2.3 And make sure all necessary metadata is in place in the H5 file, for TVB web GUI to recognize it at import time

In [46]:
from tvb.basic.profile import TvbProfile

f.attrs['TVB_Connectivity'] = "f6be362b-5bb4-11e5-8b0d-a45e60e5b22f"
f.attrs['TVB_Create_date'] = serialize_value(datetime.now())
f.attrs['TVB_Data_version'] = TvbProfile.current.version.DATA_VERSION
f.attrs['TVB_Gid'] = generate_guid()
f.attrs['TVB_Has_surface_mapping'] = "true"
f.attrs['TVB_Has_volume_mapping'] = "false"
f.attrs['TVB_Invalid'] = serialize_value(False)
f.attrs['TVB_Is_nan'] = serialize_value(bool(np.isnan(data_array).any()))
f.attrs['TVB_Labels_dimensions'] = serialize_value(series_of_time.labels_dimensions)
f.attrs['TVB_Labels_ordering'] = serialize_value(series_of_time.labels_ordering)
f.attrs['TVB_Length_1d'] = serialize_value(series_of_time.length_1d)
f.attrs['TVB_Length_2d'] = serialize_value(series_of_time.length_2d)
f.attrs['TVB_Length_3d'] = serialize_value(series_of_time.length_3d)
f.attrs['TVB_Length_4d'] = serialize_value(series_of_time.length_4d)
f.attrs['TVB_Module'] = "tvb.datatypes.time_series"
f.attrs['TVB_Nr_dimensions'] = serialize_value(series_of_time.nr_dimensions)
f.attrs['TVB_Region_mapping'] = "002d1d23-5bb5-11e5-999a-a45e60e5b22f"
f.attrs['TVB_Sample_period'] = serialize_value(series_of_time.sample_period)
f.attrs['TVB_Sample_period_unit'] = serialize_value(series_of_time.sample_period_unit)
f.attrs['TVB_Sample_rate'] = serialize_value(series_of_time.sample_rate)
f.attrs['TVB_Start_time'] = serialize_value(series_of_time.start_time)
f.attrs['TVB_State'] = "INTERMEDIATE"
f.attrs['TVB_Subject'] = "FromIPython"
f.attrs['TVB_Title'] = serialize_value(series_of_time.title)
f.attrs['TVB_Type'] = "TimeSeriesRegion"
f.attrs['TVB_User_tag_1'] = "You can type any text you want here"
f.attrs['TVB_User_tag_2'] = ""
f.attrs['TVB_User_tag_3'] = ""
f.attrs['TVB_User_tag_4'] = ""
f.attrs['TVB_User_tag_5'] = ""
f.attrs['TVB_Visible'] = serialize_value(True)

f.close()

2.4 Now you should have a file named "TimeSeriesRegion.h5" in the current folder where ipython notebook has been launched.

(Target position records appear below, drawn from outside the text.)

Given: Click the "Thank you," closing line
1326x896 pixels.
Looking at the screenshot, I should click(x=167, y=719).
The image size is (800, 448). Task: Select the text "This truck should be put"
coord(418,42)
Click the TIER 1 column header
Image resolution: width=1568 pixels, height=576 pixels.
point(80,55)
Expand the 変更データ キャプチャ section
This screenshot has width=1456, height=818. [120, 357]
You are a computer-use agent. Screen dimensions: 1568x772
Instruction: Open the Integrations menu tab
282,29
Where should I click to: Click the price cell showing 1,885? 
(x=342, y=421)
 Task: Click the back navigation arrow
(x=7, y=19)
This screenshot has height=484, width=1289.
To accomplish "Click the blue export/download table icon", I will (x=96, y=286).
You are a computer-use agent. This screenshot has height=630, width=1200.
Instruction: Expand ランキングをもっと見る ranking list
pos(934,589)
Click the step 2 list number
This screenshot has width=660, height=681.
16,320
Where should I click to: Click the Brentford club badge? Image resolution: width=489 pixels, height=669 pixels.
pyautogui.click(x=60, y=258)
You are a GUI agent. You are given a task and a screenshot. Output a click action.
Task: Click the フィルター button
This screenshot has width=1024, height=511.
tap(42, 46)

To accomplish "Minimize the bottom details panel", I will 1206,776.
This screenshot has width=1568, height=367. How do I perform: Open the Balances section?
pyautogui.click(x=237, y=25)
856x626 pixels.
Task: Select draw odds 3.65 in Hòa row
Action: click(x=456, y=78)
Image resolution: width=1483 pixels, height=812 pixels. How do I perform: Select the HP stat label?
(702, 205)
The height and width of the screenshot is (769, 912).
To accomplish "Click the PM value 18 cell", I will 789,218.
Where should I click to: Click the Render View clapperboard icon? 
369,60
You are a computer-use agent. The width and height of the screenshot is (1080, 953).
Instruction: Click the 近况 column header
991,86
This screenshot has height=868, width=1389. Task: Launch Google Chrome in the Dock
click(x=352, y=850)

You can take this "TimeSeriesRegion.h5" file and import it into TVB web GUI, as described here: http://docs.thevirtualbrain.org/manuals/UserGuide/UserGuide-UI_Project.html#data-structure

After import in TVB web GUI, you will have a new TimeSeriesRegion file in your current project, which can be used with TVB web visualizers.